32: andolsun ki biz onları bilerek bütün milletler üzerine seçip tercih etmiştik. (elmalılı hamdi yazır)
yine alcapon:
32: Yemin olsun, biz onları bir ilim sayesinde âlemlere üstün kılmıştık. (yaşar nuri öztürk)
abdulbaki gölpınarlı:
32: Ve andolsun ki israiloğullarını, bilerek bütün âlemlerden üstün olmak üzere seçtik.
adem uğur:
32: Andolsun biz israiloğullarına, bilerek, (kendi zamanlarında) âlemlerin üstünde bir imtiyaz verdik.
ali fikri yavuz:
32: Celâlim hakkı için, biz israîloğullarına, bildiğimiz gibi, âlemlerin üstünde hayır vermiştik.
bekir sadak:
32: And olsun ki, onlarin durumunu bilerek dunyalarin uzerinde seckin kildik.
fizilal-il kur'an:
32: Andolsun biz, israiloğullarını, bir bilgiye göre alemlere üstün kıldık.
ümit şimşek:
32: Biz onları bilerek o zamanın milletlerine üstün kıldık.

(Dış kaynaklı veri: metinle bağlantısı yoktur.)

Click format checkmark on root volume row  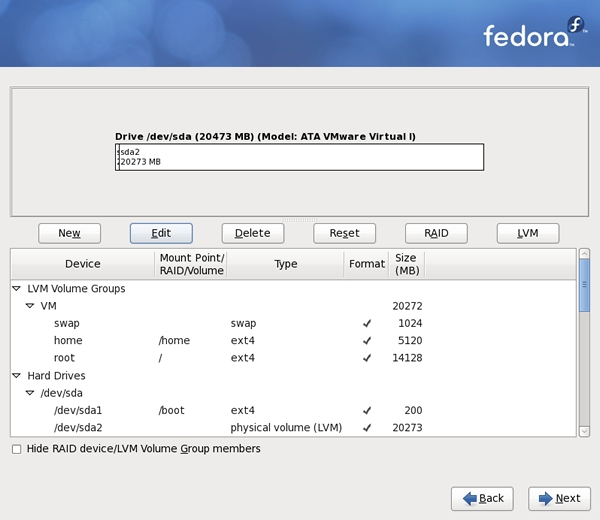point(367,358)
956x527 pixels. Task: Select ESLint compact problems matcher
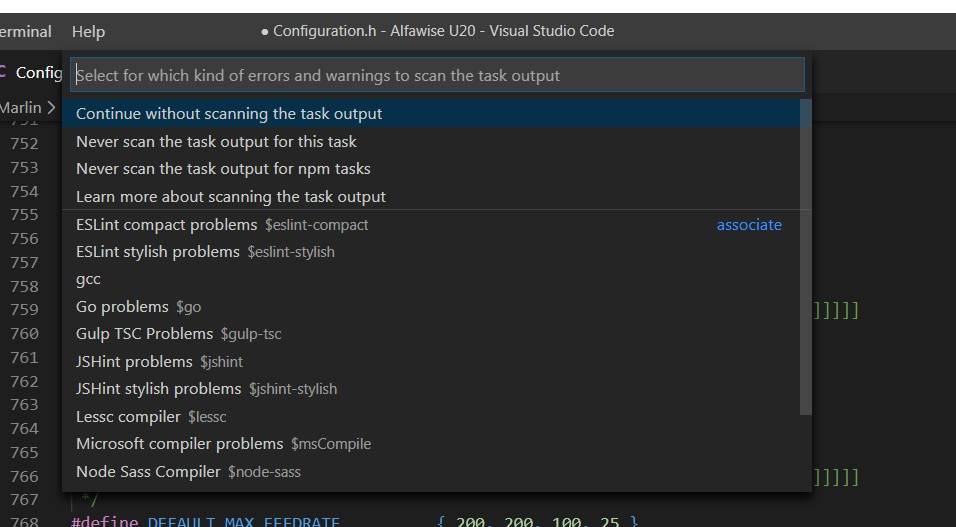coord(222,225)
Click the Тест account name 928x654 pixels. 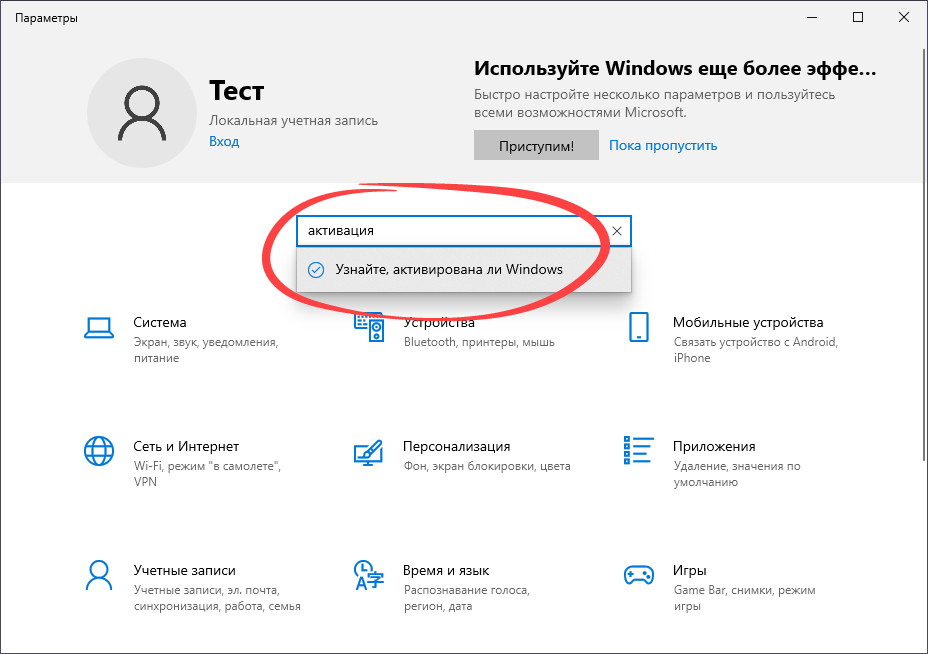coord(236,90)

bu millet bizzat allah tarafından kur'an-ı kerim'de yüceltilmiş. bazı itirazlar da şu yönde: (özellikle alcapon'un eleştirisi) "bu ayette (ki bazı meallerde oluyor bu) geçmiş zaman kipi kullanılmıştır."
şimdi şöyle bir durum var: allah geleceği görebildiğine göre (Nahl 77: Ve GÖKLERiN VE YERiN GAYBi sadece ALLAH'A AiTTiR) onun için geçmiş-şimdi-gelecek gibi bir ayrım olmasa gerektir ve gelecekte bu ırkın yapacağı şeyleri de bu payeyi onlara verirken bilmektedir.
o zaman o'nun "bilerek" yücelttiği bir millete düşman olmak kur'an-ı kerim'e uygun mudur?